**CHECK YOUR UNDERSTANDING**
[1] Set down, word for word, the part of the forum thread about dropped laptops from "## Epoxy Pro" up to and including "hard on a hand.".
[2] In the forum thread about dropped laptops, what part of DeanV's laptop hit the tile floor?
[3] Extend the forum thread about dropped laptops, picking up right after its final sentence.

**TEXT FOR ANALYSIS**
━━━━

# Dropped my laptop.



## DeanV (Apr 18, 2007)

I accidentally let my lap top slide of my counter onto the tile floor. Landed right on the corner. Luckily just a small dent and no damage, that would have been awful if that killed it.


----------



## Epoxy Pro (Oct 7, 2012)

I'm on my 6th in 4 yrs. 3 my fault (one left on my roof, I noticed it out my rear view mirror hitting the ground. oopsie)(2 by coffee), one my dog's fault, the final one slipped out of my hand as I was trying to fake throw it, it went for a ride and was DOI (dead on impact).

I try to leave my laptop home now.


----------



## TJ Paint (Jun 18, 2009)

One time I accidentally slammed my vaio shut real hard in a online poker tourny when a guy sucked out hard on a hand.
It never booted up right after that.

━━━━

**EXERCISE DATA**
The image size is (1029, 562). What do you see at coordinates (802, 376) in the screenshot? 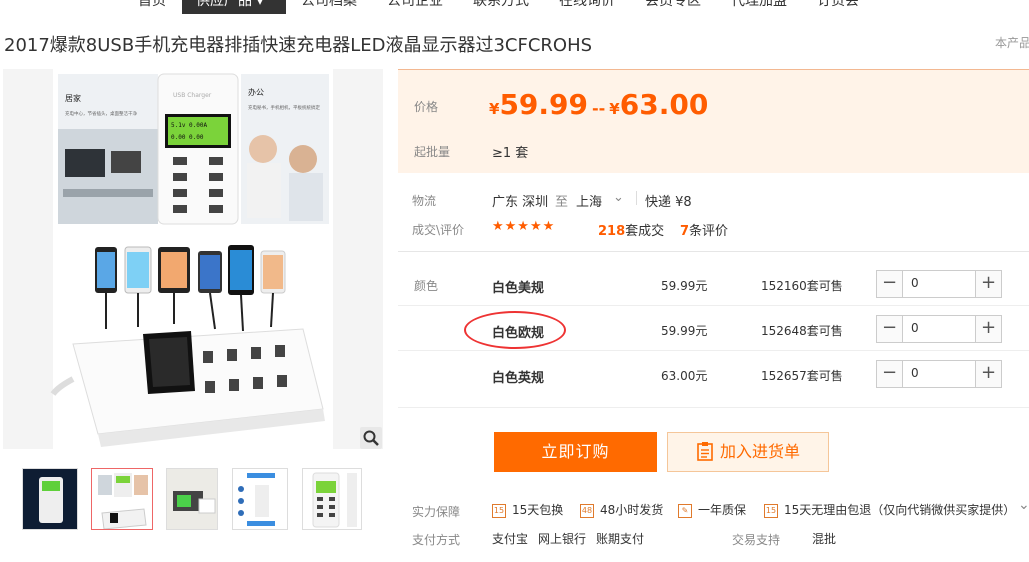
I see `sku-stock: 152657套可售` at bounding box center [802, 376].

━━━━

**RESULTS FOR THE EXERCISE**
[1]
## Epoxy Pro (Oct 7, 2012)

I'm on my 6th in 4 yrs. 3 my fault (one left on my roof, I noticed it out my rear view mirror hitting the ground. oopsie)(2 by coffee), one my dog's fault, the final one slipped out of my hand as I was trying to fake throw it, it went for a ride and was DOI (dead on impact).

I try to leave my laptop home now.


----------



## TJ Paint (Jun 18, 2009)

One time I accidentally slammed my vaio shut real hard in a online poker tourny when a guy sucked out hard on a hand.

[2] The corner.

[3]
----------



## Stretch67 (Oct 7, 2013)

Im not a poker guy. What does 'sucked out hard' mean? Is that like suckin the chrome off a ball hitch?


----------



## TJ Paint (Jun 18, 2009)

bryceraisanen said:


> Im not a poker guy. What does 'sucked out hard' mean? Is that like suckin the chrome off a ball hitch?


He got really lucky.


----------



## journeymanPainter (Feb 26, 2014)

TJ Paint said:


> One time I accidentally slammed my vaio shut real hard in a online poker tourny when a guy sucked out hard on a hand.
> It never booted up right after that.


That was you that i beat in that tourney! Man, that was a good hand wasn't it?


----------



## daArch (Mar 15, 2008)

Back to the OP (gee, THAT'S something ya don't see on PT)

Dean, is it a "contractor grade" lappy?

I know there are a few that advertise you can beat the crap out of them - also combat lappies for the military.

What do you have?


----------



## TJ Paint (Jun 18, 2009)

daArch said:


> Back to the OP (gee, THAT'S something ya don't see on PT)
> 
> Dean, is it a "contractor grade" lappy?
> 
> ...


GETAC makes good ones. Not cheap though.


----------



## DeanV (Apr 18, 2007)

daArch said:


> Back to the OP (gee, THAT'S something ya don't see on PT)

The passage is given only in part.